Twice, the Justice Secretary said his brief was to bring “common sense” back into the Justice system. Dominic Raab may, in parliamentary language, be “a doughty champion” and “stalwart defender” and “passionate campaigner” for this rare quality, but it’s also true that anything with “common sense” in the title – party or campaign – is doomed. Guido has tried to explain this to John Hayes, chair of the Tory Common Sense Group but it didn’t go in.
Common sense isn’t enough at this point in what we used to call “our sad national decline”. The Justice system, the Oppositions said, is broken. This might be truer than they know.
Cases taking three years to come to trial. Rape reports very high, rape charges very low, rape convictions barely existing. A shortage of 1,000 judges. Are there strikes threatened? Almost certainly. Are there illiterate criminals on early release committing terrible crimes? Of course.

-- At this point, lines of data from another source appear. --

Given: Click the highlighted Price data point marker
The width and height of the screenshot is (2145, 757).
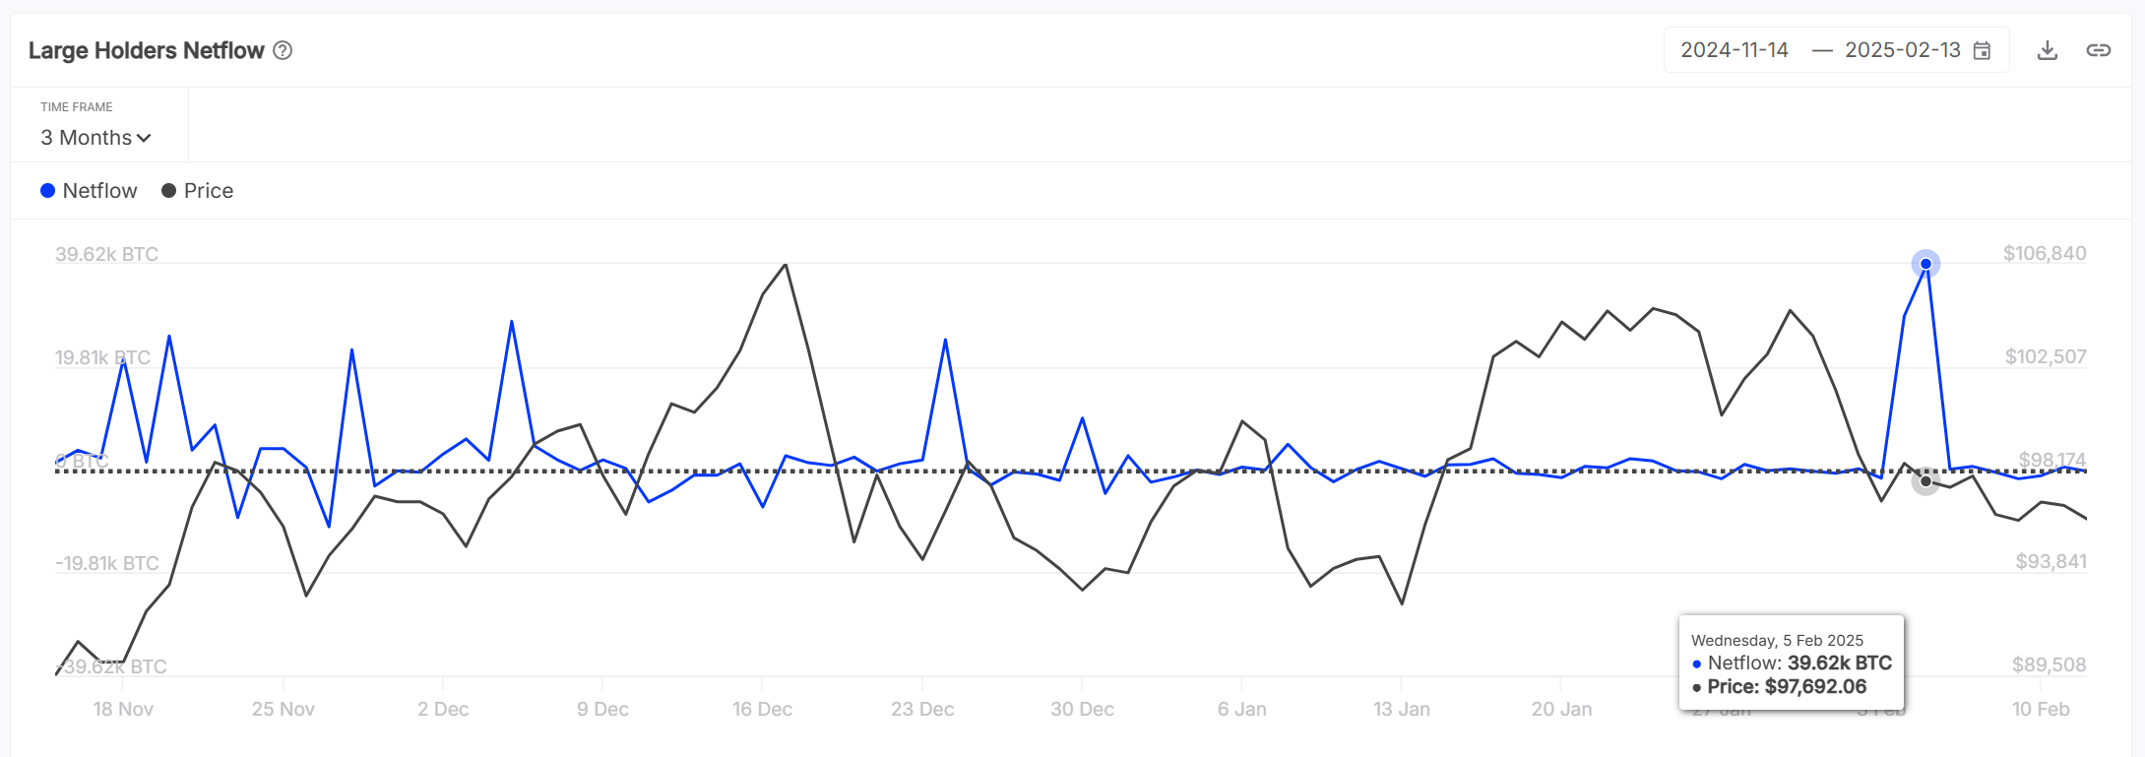Looking at the screenshot, I should [x=1925, y=481].

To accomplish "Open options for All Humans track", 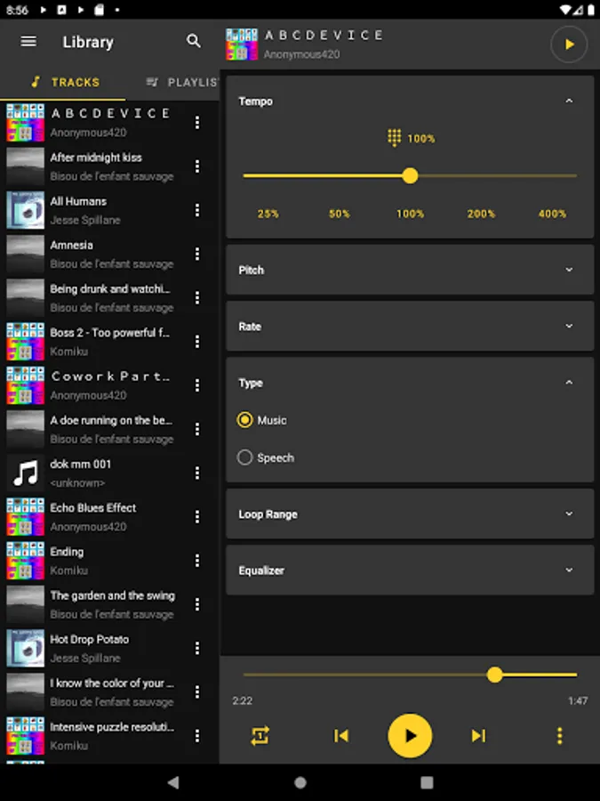I will (x=197, y=210).
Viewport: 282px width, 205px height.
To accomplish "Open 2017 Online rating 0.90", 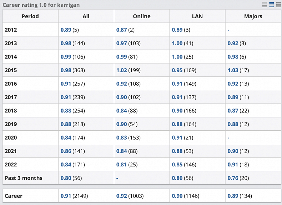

Are the police brow-beaten, demoralised and confused? Beyond question. But are they at the same time misogynistic, racist and idiotic and, more often than is strictly desirable, with criminal records? It’s undeniable.
On the positive side, we have the “single case management system”. The new computer system quoted at £236 million is only £100 million over budget which in the history of public procurement counts as under budget. Of course, it doesn’t work, but that is to miss the point.
The Opposition want to blame this on the Government, on Tories – but they’ll find themselves dealing with the same intractable problems in due course.
In the face of these realities, that the Justice secretary has been accused of being “curt” with civil servants becomes a distraction, an irrelevance, a symptom of some incurable malaise.
This isn’t a sketch, just a post-it note on a disintegrating brick in the crumbling structures of the public services. For catastrophists and chaoticians, though, it’s Christmas every day.